En tant que syndicalistes, nous sommes quand même surpris. Puisque, quand le Président de la République lui-même, premier responsable de ce pays, a initié la négociation les 27-28 juin pour signer le décret le 29 du même mois, nous pensons que cela a marqué la décrispation, le consensus entre les enseignants et le Président de la République. Si bien que nous avons appelé les enseignants à ouvrir les centres, à organiser les examens et à s'éloigner de la fraude pour faire des examens de qualité. Vous voyez d'ailleurs bien que les résultats reflètent la qualité. Quand cela est fait, pour nous c'est la décrispation totale. Mais nous sommes surpris que pendant que le Président de la République décrispe, un ministre dise que les enseignants sont les fossoyeurs de l'école. Veut-on véritablement qu'on parle des fossoyeurs ? Mais qu'on nous dise alors qui a fait 3225 recrutements parallèles ? Quand on a fini de surcharger les salles de classe, on ne peut accuser les enseignants qui croupissent sous le travail. Quand on se refuse à toute négociation pendant qu'on a un préavis de grève datant de deux ou trois mois sur la table, au point que le Président de la République décide de négocier lui-même directement, où veut-on trouver les fossoyeurs ?

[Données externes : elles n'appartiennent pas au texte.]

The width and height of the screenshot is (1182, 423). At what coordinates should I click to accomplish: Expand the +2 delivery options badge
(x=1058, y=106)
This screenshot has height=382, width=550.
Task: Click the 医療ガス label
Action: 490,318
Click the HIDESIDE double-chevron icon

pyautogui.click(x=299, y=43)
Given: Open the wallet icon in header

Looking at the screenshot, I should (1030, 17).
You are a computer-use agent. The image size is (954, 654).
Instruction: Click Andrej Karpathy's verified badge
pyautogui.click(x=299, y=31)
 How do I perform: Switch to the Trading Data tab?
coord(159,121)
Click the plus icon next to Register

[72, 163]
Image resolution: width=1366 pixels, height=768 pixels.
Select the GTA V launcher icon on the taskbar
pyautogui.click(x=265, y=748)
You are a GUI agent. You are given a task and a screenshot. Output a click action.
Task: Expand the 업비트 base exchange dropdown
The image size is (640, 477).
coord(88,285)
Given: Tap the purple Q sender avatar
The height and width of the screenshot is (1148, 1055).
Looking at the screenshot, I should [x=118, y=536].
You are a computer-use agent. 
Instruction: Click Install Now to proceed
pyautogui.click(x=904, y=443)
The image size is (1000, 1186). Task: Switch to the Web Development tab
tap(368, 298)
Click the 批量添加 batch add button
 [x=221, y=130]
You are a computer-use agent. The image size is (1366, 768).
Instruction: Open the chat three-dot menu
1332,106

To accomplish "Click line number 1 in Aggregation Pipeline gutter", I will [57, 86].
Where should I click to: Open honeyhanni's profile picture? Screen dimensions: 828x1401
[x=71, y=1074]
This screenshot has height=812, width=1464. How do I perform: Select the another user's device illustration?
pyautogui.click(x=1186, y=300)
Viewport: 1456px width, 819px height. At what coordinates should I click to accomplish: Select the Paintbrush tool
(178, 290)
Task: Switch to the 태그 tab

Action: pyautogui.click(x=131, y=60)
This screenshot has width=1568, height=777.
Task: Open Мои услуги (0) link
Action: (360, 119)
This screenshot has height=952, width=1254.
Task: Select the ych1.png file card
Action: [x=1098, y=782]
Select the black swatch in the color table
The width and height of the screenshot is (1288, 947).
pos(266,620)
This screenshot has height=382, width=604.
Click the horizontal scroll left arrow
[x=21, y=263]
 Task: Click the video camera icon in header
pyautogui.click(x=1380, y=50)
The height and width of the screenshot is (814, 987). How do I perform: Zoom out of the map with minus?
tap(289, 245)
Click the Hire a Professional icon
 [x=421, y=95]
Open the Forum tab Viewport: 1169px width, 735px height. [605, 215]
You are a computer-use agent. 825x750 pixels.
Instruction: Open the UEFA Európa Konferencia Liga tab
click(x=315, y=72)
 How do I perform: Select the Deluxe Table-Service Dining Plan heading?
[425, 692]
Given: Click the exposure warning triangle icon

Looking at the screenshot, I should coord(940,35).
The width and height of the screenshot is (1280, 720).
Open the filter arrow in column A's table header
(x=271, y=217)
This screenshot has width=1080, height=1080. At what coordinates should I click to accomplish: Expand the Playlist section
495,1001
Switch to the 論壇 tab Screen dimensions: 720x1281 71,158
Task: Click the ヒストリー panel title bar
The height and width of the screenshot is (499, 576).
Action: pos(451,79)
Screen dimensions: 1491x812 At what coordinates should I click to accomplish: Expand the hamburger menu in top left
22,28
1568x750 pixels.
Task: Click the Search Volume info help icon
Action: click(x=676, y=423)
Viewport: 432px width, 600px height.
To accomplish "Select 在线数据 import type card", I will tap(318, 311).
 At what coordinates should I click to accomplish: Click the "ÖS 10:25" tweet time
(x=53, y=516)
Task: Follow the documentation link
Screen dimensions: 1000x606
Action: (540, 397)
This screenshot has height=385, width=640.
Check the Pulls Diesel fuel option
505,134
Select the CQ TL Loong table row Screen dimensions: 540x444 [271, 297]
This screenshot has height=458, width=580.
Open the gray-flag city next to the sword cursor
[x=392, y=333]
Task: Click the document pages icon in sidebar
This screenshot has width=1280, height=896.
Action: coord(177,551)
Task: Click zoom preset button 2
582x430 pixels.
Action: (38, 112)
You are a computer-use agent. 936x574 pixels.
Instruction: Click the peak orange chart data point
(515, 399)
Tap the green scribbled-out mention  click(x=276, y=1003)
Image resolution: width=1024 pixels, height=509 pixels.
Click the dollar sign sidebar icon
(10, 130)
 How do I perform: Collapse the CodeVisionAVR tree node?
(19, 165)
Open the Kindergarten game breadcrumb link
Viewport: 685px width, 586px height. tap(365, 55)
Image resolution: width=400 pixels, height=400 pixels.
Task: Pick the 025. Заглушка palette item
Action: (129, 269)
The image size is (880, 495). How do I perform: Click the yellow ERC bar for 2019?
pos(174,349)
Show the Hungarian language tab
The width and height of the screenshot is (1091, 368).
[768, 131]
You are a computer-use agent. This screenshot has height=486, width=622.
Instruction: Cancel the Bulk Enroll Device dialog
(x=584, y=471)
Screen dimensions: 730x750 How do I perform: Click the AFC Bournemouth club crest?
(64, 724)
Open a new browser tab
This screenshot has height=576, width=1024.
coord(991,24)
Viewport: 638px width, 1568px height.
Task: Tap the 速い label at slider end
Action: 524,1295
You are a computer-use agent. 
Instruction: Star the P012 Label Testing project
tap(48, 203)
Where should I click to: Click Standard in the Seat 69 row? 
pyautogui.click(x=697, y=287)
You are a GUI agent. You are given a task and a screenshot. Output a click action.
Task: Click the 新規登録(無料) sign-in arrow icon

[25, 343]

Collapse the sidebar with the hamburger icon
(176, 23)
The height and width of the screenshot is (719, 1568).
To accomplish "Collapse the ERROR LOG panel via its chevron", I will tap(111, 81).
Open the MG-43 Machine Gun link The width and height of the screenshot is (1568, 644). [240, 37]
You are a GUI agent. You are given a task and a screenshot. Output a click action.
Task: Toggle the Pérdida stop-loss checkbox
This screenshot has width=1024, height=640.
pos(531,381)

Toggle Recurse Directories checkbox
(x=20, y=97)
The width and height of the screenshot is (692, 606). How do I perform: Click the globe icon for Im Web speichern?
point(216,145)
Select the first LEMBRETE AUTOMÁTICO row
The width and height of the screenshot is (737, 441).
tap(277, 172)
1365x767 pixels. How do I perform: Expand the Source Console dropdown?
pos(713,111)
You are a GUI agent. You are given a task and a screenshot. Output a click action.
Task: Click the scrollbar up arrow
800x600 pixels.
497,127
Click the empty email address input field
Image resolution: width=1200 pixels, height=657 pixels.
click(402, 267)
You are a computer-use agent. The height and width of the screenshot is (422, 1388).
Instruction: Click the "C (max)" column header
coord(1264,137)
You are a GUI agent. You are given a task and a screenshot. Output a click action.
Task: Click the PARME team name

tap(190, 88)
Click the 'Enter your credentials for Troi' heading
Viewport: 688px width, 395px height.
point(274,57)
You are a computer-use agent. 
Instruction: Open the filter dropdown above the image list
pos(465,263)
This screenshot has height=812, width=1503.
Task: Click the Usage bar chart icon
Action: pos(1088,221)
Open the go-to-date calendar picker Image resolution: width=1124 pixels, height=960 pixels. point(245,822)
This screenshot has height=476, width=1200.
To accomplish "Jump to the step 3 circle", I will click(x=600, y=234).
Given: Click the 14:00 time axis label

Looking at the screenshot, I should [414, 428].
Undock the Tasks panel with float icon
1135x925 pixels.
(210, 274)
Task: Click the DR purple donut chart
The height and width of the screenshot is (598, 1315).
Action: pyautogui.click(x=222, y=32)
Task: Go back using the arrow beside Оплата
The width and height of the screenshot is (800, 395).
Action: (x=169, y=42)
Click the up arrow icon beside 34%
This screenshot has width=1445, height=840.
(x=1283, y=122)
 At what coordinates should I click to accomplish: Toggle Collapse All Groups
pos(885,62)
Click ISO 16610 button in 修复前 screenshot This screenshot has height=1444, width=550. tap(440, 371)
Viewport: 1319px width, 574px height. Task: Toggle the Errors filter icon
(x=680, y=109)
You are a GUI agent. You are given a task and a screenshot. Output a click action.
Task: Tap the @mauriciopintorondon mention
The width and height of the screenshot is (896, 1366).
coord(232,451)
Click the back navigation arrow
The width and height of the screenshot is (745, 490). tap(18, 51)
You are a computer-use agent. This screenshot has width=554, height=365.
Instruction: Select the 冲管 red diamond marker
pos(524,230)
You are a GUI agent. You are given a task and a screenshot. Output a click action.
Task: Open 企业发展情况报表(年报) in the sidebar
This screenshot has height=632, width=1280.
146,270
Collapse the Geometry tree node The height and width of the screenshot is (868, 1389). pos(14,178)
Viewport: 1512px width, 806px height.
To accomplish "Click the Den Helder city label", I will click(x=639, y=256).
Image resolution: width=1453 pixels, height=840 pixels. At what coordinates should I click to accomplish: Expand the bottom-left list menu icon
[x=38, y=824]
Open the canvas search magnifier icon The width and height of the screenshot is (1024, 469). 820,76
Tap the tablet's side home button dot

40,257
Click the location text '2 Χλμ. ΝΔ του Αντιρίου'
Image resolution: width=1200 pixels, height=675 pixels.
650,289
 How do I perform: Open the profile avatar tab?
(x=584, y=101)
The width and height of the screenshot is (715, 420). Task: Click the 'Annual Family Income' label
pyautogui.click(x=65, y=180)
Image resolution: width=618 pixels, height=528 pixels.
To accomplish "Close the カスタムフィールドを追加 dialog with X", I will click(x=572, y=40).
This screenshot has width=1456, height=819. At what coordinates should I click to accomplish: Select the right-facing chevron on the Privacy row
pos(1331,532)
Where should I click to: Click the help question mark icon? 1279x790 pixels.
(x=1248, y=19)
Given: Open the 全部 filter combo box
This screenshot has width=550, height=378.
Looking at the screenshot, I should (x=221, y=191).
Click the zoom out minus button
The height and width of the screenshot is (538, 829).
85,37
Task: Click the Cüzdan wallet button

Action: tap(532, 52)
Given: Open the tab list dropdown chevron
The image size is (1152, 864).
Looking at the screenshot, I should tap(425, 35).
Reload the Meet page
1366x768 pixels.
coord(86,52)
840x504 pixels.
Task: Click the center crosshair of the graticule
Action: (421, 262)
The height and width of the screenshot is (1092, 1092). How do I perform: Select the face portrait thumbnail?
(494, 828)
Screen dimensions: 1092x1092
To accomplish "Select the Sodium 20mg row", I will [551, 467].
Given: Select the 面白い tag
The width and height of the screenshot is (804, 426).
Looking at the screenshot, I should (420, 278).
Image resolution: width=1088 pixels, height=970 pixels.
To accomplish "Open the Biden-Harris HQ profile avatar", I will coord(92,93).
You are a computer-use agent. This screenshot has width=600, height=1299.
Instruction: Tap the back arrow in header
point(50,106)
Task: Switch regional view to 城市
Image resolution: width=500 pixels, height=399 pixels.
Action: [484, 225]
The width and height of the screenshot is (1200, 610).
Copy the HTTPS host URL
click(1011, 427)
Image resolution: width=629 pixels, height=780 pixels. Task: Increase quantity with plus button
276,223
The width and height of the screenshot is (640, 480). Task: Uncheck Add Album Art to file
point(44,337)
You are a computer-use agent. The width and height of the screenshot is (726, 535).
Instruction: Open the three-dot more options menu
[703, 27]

Que pensez-vous de l'application de la formation par compétence (FPC) ?
Au cours d'une réunion que nous avons eue le 6 août 2009 au cabinet, nous avons donné notre position. Nous pensons qu'il faut suspendre impérativement la Fpc. Et la tutelle, apparemment, nous a compris. Puisque ce jour- là, elle nous a dit qu'elle le ferait. Mais jusqu'à ce jour, on attend la déclaration. Il faut suspendre la formation par compétence, continuer à former les enseignants et, une fois que les 90% auront assimilé la méthode, on va l'appliquer. Si les formateurs ne sont pas formés, on n'aura pas de résultat.
Vos solutions pour sauver l'école...
Nous avons participé ardemment à l'élaboration du plan triennal, dans le cadre du Dsrp (Document stratégique de réduction de la pauvreté). Et nous avons mis l'accent, en ce qui nous concerne la construction d'écoles : 9000 classes pour le primaire, 160 collèges et 40 lycées. Si avec la tutelle, on a pu embrasser ce programme, ce serait tant mieux.